In [1]:
import numpy as np
import pandas as pd

np.random.seed(1)  # set random seed to get the same random series

Clean up your data¶

Data cleansing is a fundamental step in data processing. Since you have a lot of data you're likely to have:

  • duplicates (which Pandas finds easily),
  • unnecessary data (sometimes redundant, sometimes not used, they occupy the memory while removing them),
  • errors (NaN if you're lucky)
  • inconsistencies (not always easy to find but curves or statistics can make them appear),
  • inaccuracies (as for inconsistencies),
  • missing data (that Pandas finds when loading or as NaN in the DataFrame).
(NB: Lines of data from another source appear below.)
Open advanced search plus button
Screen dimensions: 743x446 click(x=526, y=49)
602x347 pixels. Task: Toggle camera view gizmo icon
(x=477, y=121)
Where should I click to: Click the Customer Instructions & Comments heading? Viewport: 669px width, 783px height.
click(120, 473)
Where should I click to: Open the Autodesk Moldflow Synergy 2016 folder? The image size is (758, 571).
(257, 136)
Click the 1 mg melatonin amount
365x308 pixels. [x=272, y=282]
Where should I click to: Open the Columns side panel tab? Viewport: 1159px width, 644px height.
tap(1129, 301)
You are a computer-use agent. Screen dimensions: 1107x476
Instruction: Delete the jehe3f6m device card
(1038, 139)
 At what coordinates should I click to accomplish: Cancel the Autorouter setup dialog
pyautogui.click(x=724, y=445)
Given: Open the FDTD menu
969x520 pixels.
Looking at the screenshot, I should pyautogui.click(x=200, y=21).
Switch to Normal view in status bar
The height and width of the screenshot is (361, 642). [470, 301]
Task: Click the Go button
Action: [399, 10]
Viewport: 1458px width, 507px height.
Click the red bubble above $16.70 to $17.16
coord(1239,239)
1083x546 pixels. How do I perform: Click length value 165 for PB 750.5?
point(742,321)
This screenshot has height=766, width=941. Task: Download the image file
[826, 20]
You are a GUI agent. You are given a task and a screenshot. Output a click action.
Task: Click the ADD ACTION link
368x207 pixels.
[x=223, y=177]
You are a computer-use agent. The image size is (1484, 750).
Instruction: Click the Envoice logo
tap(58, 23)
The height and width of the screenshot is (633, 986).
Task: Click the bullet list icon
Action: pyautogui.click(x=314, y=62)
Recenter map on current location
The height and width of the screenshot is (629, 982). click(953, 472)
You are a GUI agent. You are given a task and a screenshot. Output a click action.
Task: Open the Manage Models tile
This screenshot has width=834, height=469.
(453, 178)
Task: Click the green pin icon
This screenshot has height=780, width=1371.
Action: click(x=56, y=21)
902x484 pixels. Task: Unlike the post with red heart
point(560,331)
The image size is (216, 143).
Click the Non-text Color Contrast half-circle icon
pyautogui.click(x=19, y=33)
In the last 4 cases, once the problematic cases are found, the question arises of how to correct them.

Putting everything clean can take a long time.

Remove duplicates¶

Pandas offers the drop_duplicates method to remove duplicates.

  • df1 = df1.drop_duplicates()
  • df1.drop_duplicates(inplace = True)
  • df1.drop_duplicates(subset=["A", "C"], inplace = True)

Be careful this method like many others does not modify its own DataFrame.

subset allows to choose on which columns you look for duplicates.

In [2]:
np.random.seed(0)
df = pd.DataFrame({'foo': np.random.randint(3,size=7), 'bar': np.random.randint(3,size=7), 'baz': np.random.randint(3,size=7)})
df.iloc[1] = df.iloc[0]
df
Out[2]:
foo bar baz
0 0 2 2
1 0 2 2
2 0 0 1
3 1 0 1
4 1 2 1
5 2 1 1
6 0 2 0
In [3]:
df.drop_duplicates(subset=["foo", "baz"], inplace=True)
df
Out[3]:
foo bar baz
0 0 2 2
2 0 0 1
3 1 0 1
5 2 1 1
6 0 2 0

If you want to work on duplicates, then there is the duplicate command to find out which lines are duplicated:

In [4]:
df = pd.DataFrame({'foo': np.random.randint(5,size=5), 'bar': np.random.randint(5,size=5)})
df.iloc[1] = df.iloc[0]
df.duplicated()
Out[4]:
0    False
1     True
2    False
3    False
4    False
dtype: bool

Remove unnecessary data¶

For this the command is [drop] (https://pandas.pydata.org/pandas-docs/stable/generated/pandas.DataFrame.drop.html). You can choose to remove columns or rows.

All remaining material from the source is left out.